HCF of 158, 200 is 2 the largest number which exactly divides all the numbers i.e. where the remainder is zero. Let us get into the working of this example.
Consider we have numbers 158, 200 and we need to find the HCF of these numbers. To do so, we need to choose the largest integer first and then as per Euclid's Division Lemma a = bq + r where 0 ≤ r ≤ b
Highest common factor (HCF) of 158, 200 is 2.
HCF(158, 200) = 2
Highest common factor or Highest common divisor (hcd) can be calculated by Euclid's algotithm.
Highest common factor (HCF) of 158, 200 is 2.
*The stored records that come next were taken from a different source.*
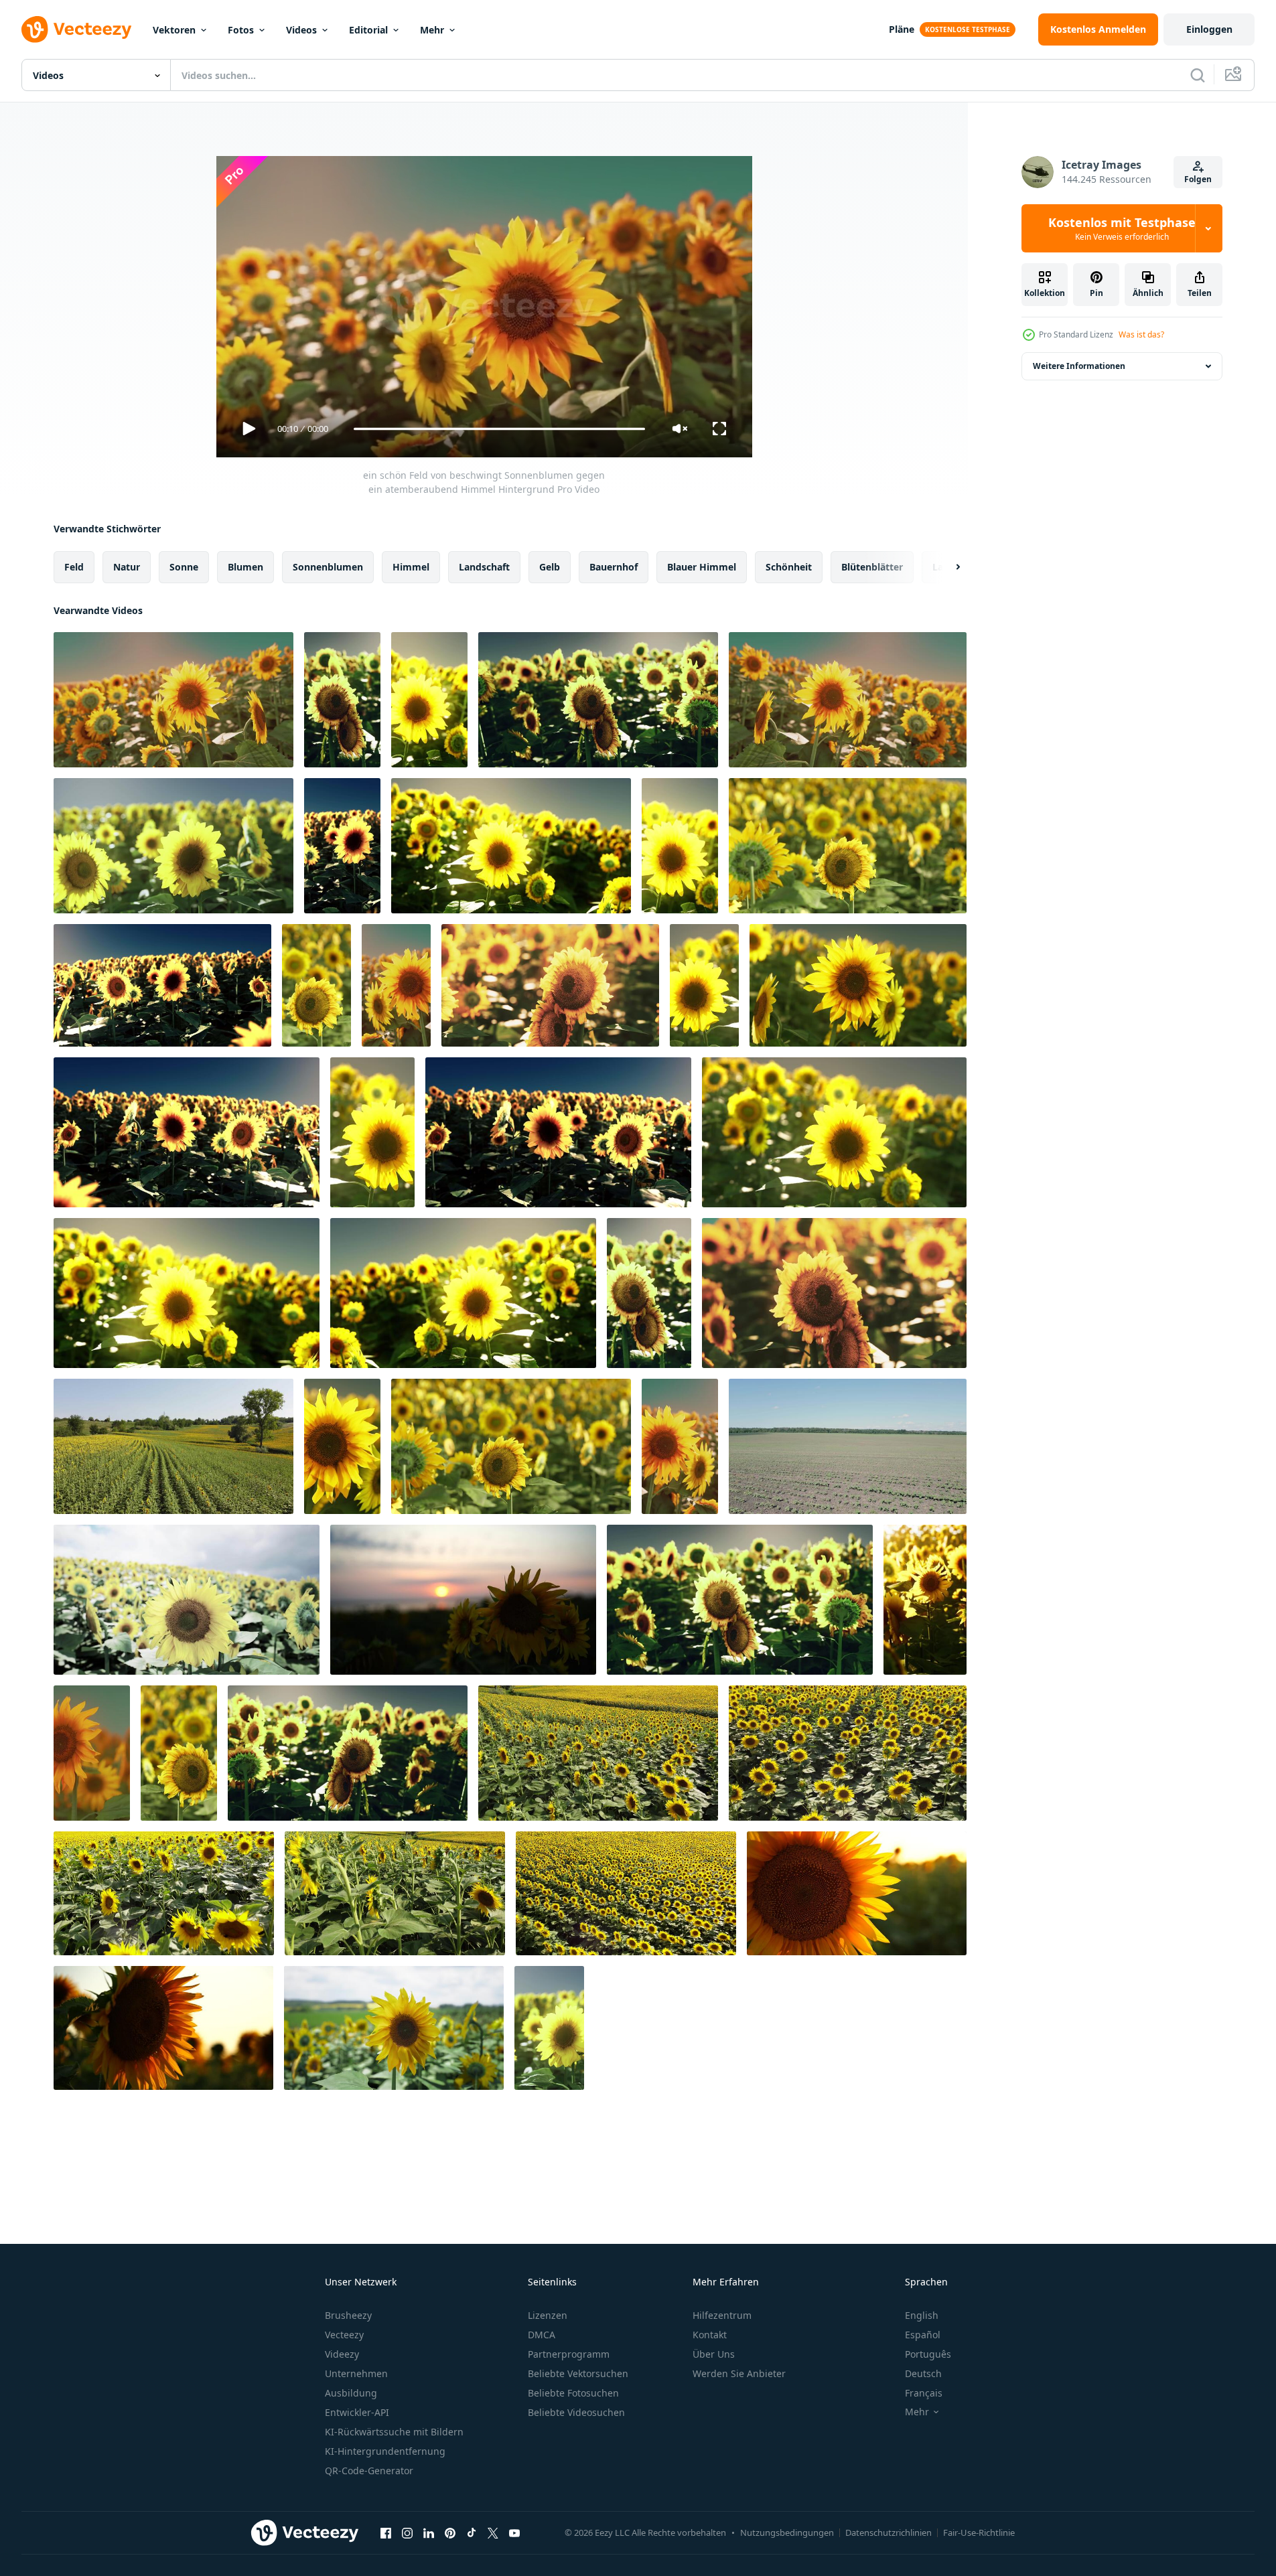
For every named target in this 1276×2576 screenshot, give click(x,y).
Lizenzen (547, 2315)
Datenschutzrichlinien (888, 2532)
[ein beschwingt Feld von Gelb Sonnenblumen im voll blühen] (179, 1753)
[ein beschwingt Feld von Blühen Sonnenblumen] (848, 845)
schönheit (789, 566)
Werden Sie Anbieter (739, 2373)
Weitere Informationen (1079, 366)
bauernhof (613, 566)
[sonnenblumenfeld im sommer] (173, 1446)
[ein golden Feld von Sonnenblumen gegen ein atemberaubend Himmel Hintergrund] (680, 845)
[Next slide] (946, 567)
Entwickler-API (357, 2412)
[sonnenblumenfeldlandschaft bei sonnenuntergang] (925, 1600)
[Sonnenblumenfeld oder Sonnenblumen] (848, 1753)
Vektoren (174, 29)
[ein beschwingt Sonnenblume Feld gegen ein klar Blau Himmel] (187, 1132)
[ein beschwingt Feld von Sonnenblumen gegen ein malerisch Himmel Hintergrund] (649, 1293)
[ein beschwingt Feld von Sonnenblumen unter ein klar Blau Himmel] (558, 1132)
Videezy (342, 2354)
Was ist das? (1141, 334)
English (921, 2315)
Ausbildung (351, 2392)
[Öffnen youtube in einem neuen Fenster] (514, 2532)
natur (126, 566)
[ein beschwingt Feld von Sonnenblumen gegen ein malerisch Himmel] (704, 985)
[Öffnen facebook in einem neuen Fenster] (385, 2532)
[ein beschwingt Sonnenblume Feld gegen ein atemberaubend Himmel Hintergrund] (429, 699)
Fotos (241, 29)
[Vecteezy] (76, 29)
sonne (183, 566)
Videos (301, 29)
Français (923, 2392)
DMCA (541, 2334)
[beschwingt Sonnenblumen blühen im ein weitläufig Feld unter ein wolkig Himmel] (187, 1600)
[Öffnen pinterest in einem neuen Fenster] (450, 2532)
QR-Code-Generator (369, 2470)
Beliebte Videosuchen (576, 2412)
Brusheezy (348, 2315)
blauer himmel (701, 566)
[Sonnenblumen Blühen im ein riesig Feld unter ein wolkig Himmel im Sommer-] (394, 2028)
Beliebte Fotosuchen (573, 2392)
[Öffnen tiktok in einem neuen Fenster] (471, 2532)
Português (928, 2354)
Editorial (368, 29)
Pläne (901, 29)
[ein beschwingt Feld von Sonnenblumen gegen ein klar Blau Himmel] (463, 1293)
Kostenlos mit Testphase (1122, 228)
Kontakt (710, 2334)
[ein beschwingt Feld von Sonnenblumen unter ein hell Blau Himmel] (396, 985)
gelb (549, 566)
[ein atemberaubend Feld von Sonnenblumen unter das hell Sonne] (550, 985)
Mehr (432, 29)
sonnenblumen (328, 566)
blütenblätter (872, 566)
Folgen (1198, 179)
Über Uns (714, 2354)
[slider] (499, 429)
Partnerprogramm (569, 2354)
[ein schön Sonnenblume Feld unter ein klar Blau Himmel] (342, 845)
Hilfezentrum (722, 2315)
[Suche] (1198, 75)
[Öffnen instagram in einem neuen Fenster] (407, 2532)
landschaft (484, 566)
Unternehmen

Step 1: Since 200 > 158, we apply the division lemma to 200 and 158, to get
200 = 158 x 1 + 42
Step 2: Since the reminder 158 ≠ 0, we apply division lemma to 42 and 158, to get
158 = 42 x 3 + 32
Step 3: We consider the new divisor 42 and the new remainder 32, and apply the division lemma to get
42 = 32 x 1 + 10
We consider the new divisor 32 and the new remainder 10,and apply the division lemma to get
32 = 10 x 3 + 2
We consider the new divisor 10 and the new remainder 2,and apply the division lemma to get
10 = 2 x 5 + 0
The remainder has now become zero, so our procedure stops. Since the divisor at this stage is 2, the HCF of 158 and 200 is 2
Notice that 2 = HCF(10,2) = HCF(32,10) = HCF(42,32) = HCF(158,42) = HCF(200,158) .
Here are some samples of HCF using Euclid's Algorithm calculations.
1. What is the Euclid division algorithm?
Answer: Euclid's Division Algorithm is a technique to compute the Highest Common Factor (HCF) of given positive integers.
2. what is the HCF of 158, 200?
Answer: HCF of 158, 200 is 2 the largest number that divides all the numbers leaving a remainder zero.
3. How to find HCF of 158, 200 using Euclid's Algorithm?
Answer: For arbitrary numbers 158, 200 apply Euclid’s Division Lemma in succession until you obtain a remainder zero. HCF is the remainder in the last but one step.